«…в довершение картины и для большего мучения моих чувств выскочил какой-то мужичонка и начал тыкать мне в глаза маленького умирающего мальчика, у которого во всех складках тела, как живой бисер, переливали насекомые.

– Вот! – кричал мужик, – вот, смотри это! – а потом он швырнул ребенка на пол, как полено, и обнажил свои покрытые лохмотьями ребра, и тут я увидал, что у него под мышками и между его запавшими ребрами нечто такое, чего не могу изобразить и чего тогда я не мог стерпеть…»>108

Мужики молили Николая Семеновича помиловать их, дать сойти на берег, в баню: «Ослобони!» Можно ли было не помиловать? Сумрачного и жестокого Петра Семеновича в тот момент не было рядом, и Николай всех отпустил: «С Богом, братцы, только возвращайтесь скорее». 40 человек, благословляя своего спасителя, постанывая, покрикивая, под присмотром старшего быстро уселись в лодку, а ступив на землю… бросились бежать в родные места, к покинутым избам, к брошенным огородам, к любимой реке, к черным баням. Там и помоемся небось.
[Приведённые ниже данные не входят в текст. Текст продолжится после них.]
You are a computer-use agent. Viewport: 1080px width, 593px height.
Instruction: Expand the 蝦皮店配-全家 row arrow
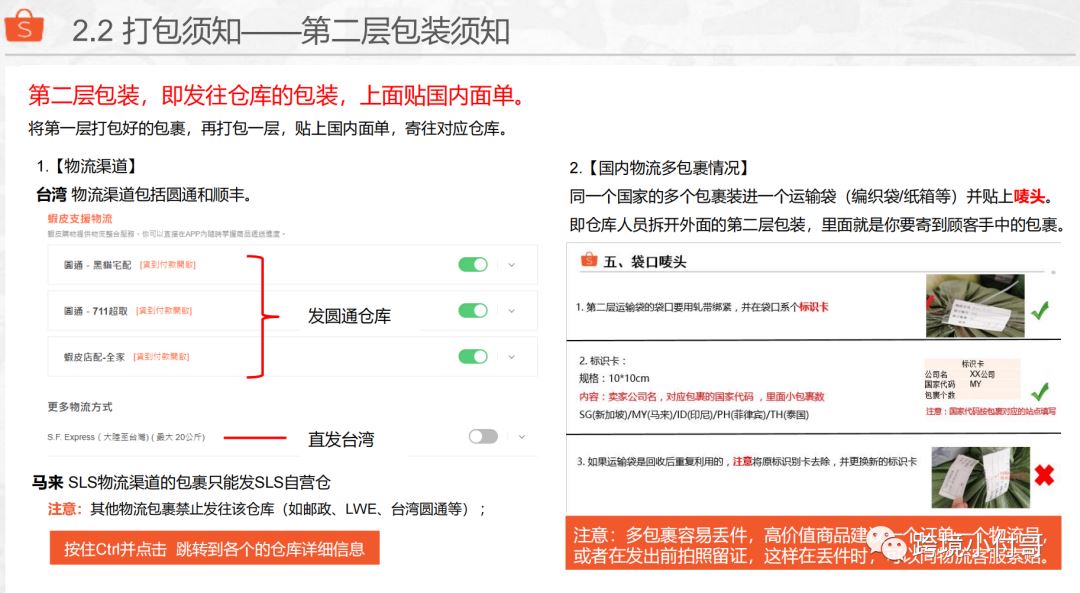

Беглецов поймали, хорошенько выпороли. Незадачливого сопровождающего отправили назад в Райское – Петр Семенов в одиночку доставил крестьян до места.

Чудовищный, непоправимый провал! Что скажет Шкотт молодому сотруднику? А что тот ответит «дядюшке», так хладнокровно его подставившему?

Но Шкотт только усмехнулся. Искус пройден, Николай, можно работать дальше.

Только мог ли он работать дальше? После такого жуткого урока он так же, как мужики рванули домой, должен был рвануть в Киев, в Казенную палату. Там скучно, зато понятно, действуют ясные правила, а самое страшное насекомое – муха, проснувшаяся по весне. И никаких двусмысленностей, никаких «царствуй, но не управляй».

Он думал, взвешивал, всматривался в покинутую чиновничью жизнь. Отчетливо видел: в составлении бумаг с разъяснениями правил рекрутского набора и указанием сумм на канцелярские расходы, в сонном восхождении по лестнице чинов, в постоянной оглядке на начальство и невольном соучастии в его грехах подрагивало безвкусное желе предсказуемости, несвободы, смерти. Хотелось жить. Пусть с завшивевшими мужиками, их больными детьми и бабами, пусть с горькими обидами и погружением в черную, безысходную русскую тоску. И Лесков сделал следующий, самый большой шаг навстречу своему призванию: в сентябре 1857 года, по окончании четырехмесячного отпуска, подал прошение об увольнении с коронной службы «по болезни» и стал работать у Александра Яковлевича Шкотта на постоянной основе.

Когда уже пожилого Лескова спросили, откуда он черпал материал для своих произведений, он указал на свой лоб: «Вот из этого сундука. Здесь хранятся впечатления 6–7 лет моей коммерческой службы, когда мне приходилось по делам странствовать по России; это самое лучшее время моей жизни, когда я много видел», – и добавил через паузу: «Мне не приходилось пробиваться сквозь книги и готовые понятия к народу и его быту. Я изучал его на месте. Книги были добрыми мне помощниками, но коренником был я. По этой причине я не пристал ни к одной школе, потому что учился не в школе, а на барках у Шкотта»>109.

«Барки Шкотта» действительно заменили ему системное образование, стали основным источником знаний о России, о коммерции и экономике, о русских людях. «На барках Шкотта» – метонимия: на самом деле и на тарантасах, бричках, повозках, в избах, на постоялых дворах, в грязных и чистых гостиницах, в вечной дороге. «Барки Шкотта» и в самом деле оказались чудесным бездонным сундуком, из которого долгие годы Лесков черпал и черпал сюжеты, сцены, лица, слова. «Барки Шкотта» сформировали его как писателя. Служба в коммерческой компании, возможно, стала главным, что случилось с ним в дописательской жизни. Без нее Лесков, скорее всего, вообще не смог бы сочинять прозу; во всяком случае, она была бы совершенно иной.